## Passage shown:
A group of Tesla superchargers.

Image source: Tesla.

Where Tesla's money goes...

Using profits from a stable, existing business to fund research and development (R&D) is a tried-and-true roadmap for success. Meta Platforms (NASDAQ: META) uses ad revenue from Facebook and Instagram to fund the company's virtual reality and augmented reality "metaverse" ambitions. Microsoft (NASDAQ: MSFT) has used the consistent revenue streams from its Windows and Microsoft Office software to fund investments into AI. So there's nothing wrong with Tesla using the money from its car sales to develop its Optimus robots or its autonomous robotaxis.

That is, as long as there's money there to use.

...and where it comes from...

Unlike Meta's ad revenue and Microsoft's software sales, Tesla's auto sales revenue is low-margin. How low? Well, Tesla just reported that its operating margin dropped by five full percentage points in Q3, from 10.8% in Q3 2024 to just 5.8% in Q3 2025. Compare that to Microsoft's 44.9% operating margin or Meta's 43% operating margin in their most recent respective quarters.

Tesla's operating margin is calculated by taking the company's record $28.1 billion of Q3 revenue, subtracting the $23 billion costs of revenue (sales and production costs, etc.) to get a gross profit of $5.1 billion, and finally stripping out operating expenses, including $1.6 billion of R&D expenses, resulting in a meager $1.6 billion operating profit in Q3.

## Exercise tasks:
(A) In the Tesla passage, list every figure written with a percent sign.
(B) Copy the section of the Tesla passage that begins at the words "Where Tesla's money" and stops after "its autonomous robotaxis.".
Work only from the Tesla passage.

## Supplied data:

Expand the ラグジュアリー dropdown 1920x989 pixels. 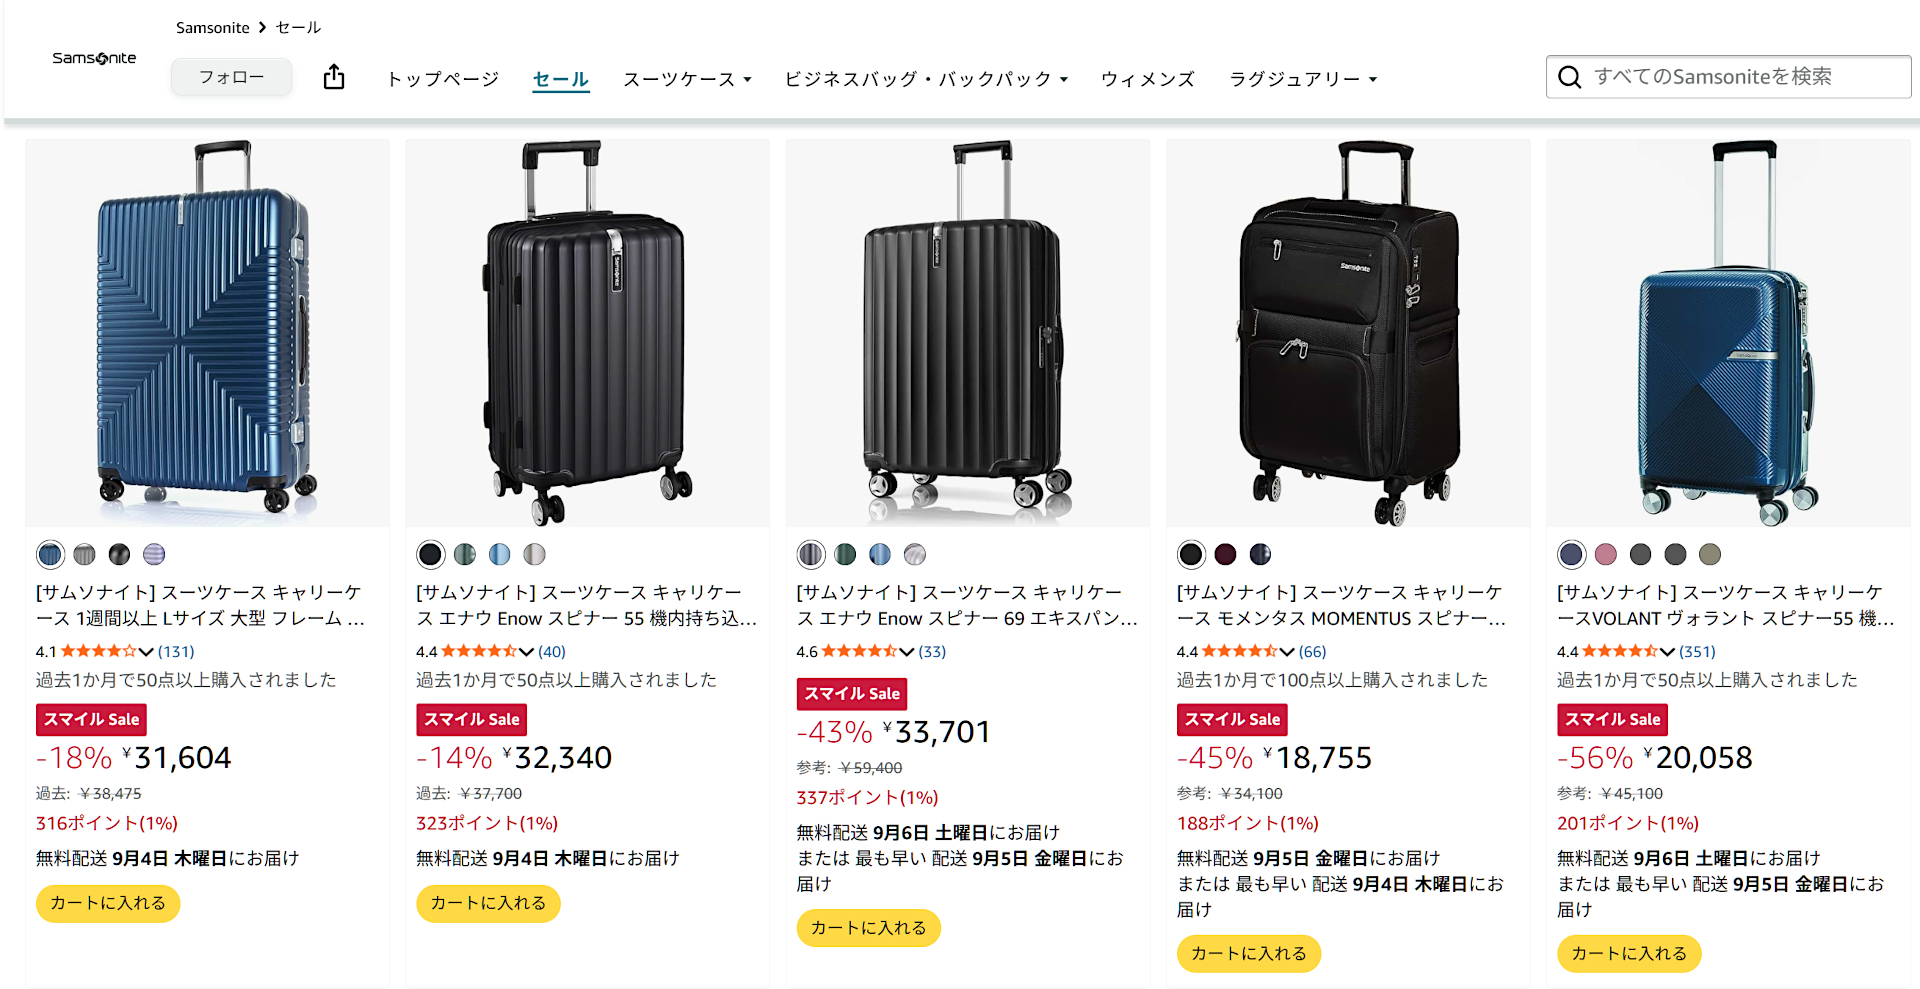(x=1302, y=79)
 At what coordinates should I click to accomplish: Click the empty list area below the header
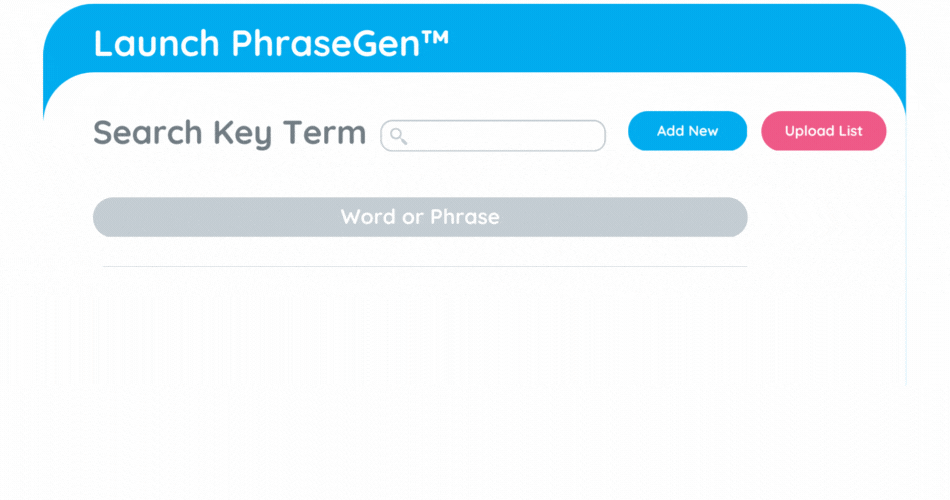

--

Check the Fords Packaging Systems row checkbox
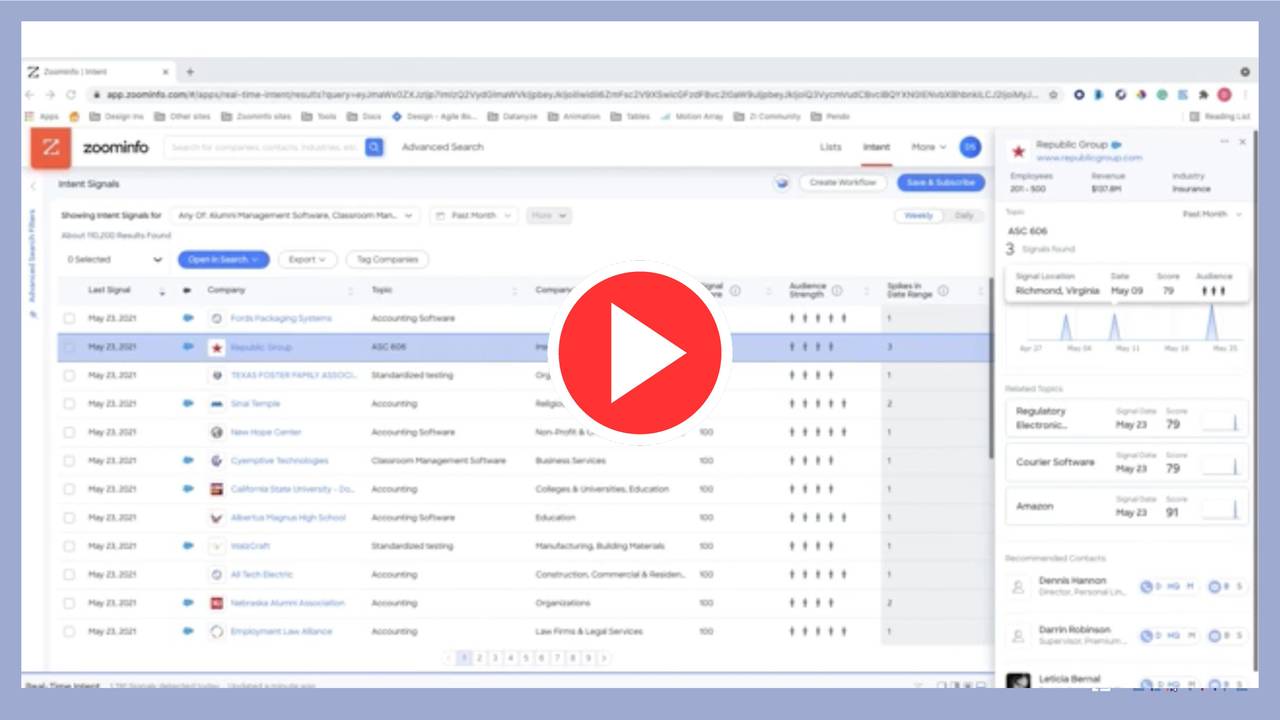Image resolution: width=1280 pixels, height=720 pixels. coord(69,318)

## Results:
(A) 10.8%, 5.8%, 44.9%, 43%

(B)
Where Tesla's money goes...

Using profits from a stable, existing business to fund research and development (R&D) is a tried-and-true roadmap for success. Meta Platforms (NASDAQ: META) uses ad revenue from Facebook and Instagram to fund the company's virtual reality and augmented reality "metaverse" ambitions. Microsoft (NASDAQ: MSFT) has used the consistent revenue streams from its Windows and Microsoft Office software to fund investments into AI. So there's nothing wrong with Tesla using the money from its car sales to develop its Optimus robots or its autonomous robotaxis.